Figure 2. Dye or drug application through the port of a chronic cranial window. The silicone plug can be easily penetrated by a glass or quartz pipette taking into account the steric limitations of the imaging setup like working distance and size of the objective lens (A). A transparent silicone plug allows avoiding blood vessels (B). The image was taken before entering the brain. Two-photon imaging shows bolus loading after penetration of the silicone plug (C). A z-axis projection through the injection site shows the pipette position and silicone/dura displacement during a typical pipette injection (D). Here,1 µM fluorescein was added to the water immersion for visualization. Following pipette retraction the silicone and dura return to their original positions (E, injection track indicated by asterisk), even after multiple injections.
A glass or quartz pipette was beveled with a course diamond abrasive plate (BV-10, Sutter) to a defined opening between 5 and 15 µm. Beveling creates a sharp edge at the tip of the pipette and reduces clogging. After beveling, the pipette was filled with the solution which was delivered, mounted on a pipette holder on a micromanipulator, and connected to tubing that allows pressure application to the inside of the pipette.
After head-fixing the mouse on the microscope stage the beveled pipette was controlled and advanced diagonally by micromanipulator through the silicone plug under visual control using bright field (Figure 2B) or fluorescence microscopy (Figure 2C). An angle of 22–27° to horizontal of the pipette holder allowed the usage of large 2 mm working distance objectives, such as the Olympus 25×/N.A. 1.05 objective. The location of the injection site and angle of the pipette should be adjusted in accordance with the intended depth of injection and to prevent imaging from being obscured by the silicone/glass interface, the pipette tip (target imaging region) should be located typically more than 500 µm from this interface.

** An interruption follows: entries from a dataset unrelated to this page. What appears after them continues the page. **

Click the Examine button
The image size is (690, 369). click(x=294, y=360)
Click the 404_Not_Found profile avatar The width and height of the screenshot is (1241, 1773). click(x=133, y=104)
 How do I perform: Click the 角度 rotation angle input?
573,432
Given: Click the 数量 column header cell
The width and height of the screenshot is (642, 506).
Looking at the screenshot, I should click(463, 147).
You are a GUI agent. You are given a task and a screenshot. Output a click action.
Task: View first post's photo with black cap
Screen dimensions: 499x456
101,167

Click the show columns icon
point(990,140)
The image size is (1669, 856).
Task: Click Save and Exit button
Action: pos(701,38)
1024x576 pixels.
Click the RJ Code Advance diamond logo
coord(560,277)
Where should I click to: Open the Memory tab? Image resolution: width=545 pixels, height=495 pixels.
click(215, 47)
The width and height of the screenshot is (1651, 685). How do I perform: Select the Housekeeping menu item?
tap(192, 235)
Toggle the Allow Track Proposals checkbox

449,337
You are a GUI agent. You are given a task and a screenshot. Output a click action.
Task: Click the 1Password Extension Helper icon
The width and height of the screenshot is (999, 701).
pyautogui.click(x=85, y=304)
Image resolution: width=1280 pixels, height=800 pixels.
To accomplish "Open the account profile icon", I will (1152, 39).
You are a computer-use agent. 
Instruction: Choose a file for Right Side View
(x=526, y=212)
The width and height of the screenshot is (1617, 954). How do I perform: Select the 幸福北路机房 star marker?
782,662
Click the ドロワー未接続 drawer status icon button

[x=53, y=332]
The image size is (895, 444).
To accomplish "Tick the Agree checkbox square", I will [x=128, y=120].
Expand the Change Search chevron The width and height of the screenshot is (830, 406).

Blood vessels should be avoided during the injections. With a transparent silicone plug it is possible to visualize blood vessels in the port area and to follow the micropipette position during entry through the silicone, the dura and into the brain. An accidental puncture of a blood vessel can terminate the experiment. This occurred on two occasions during our long term experiments. A total of 25 injections were made, giving an injection success rate of roughly 90%. In general, either a green filter in front of the camera or green light for illumination increases blood vessel to neuronal tissue contrast.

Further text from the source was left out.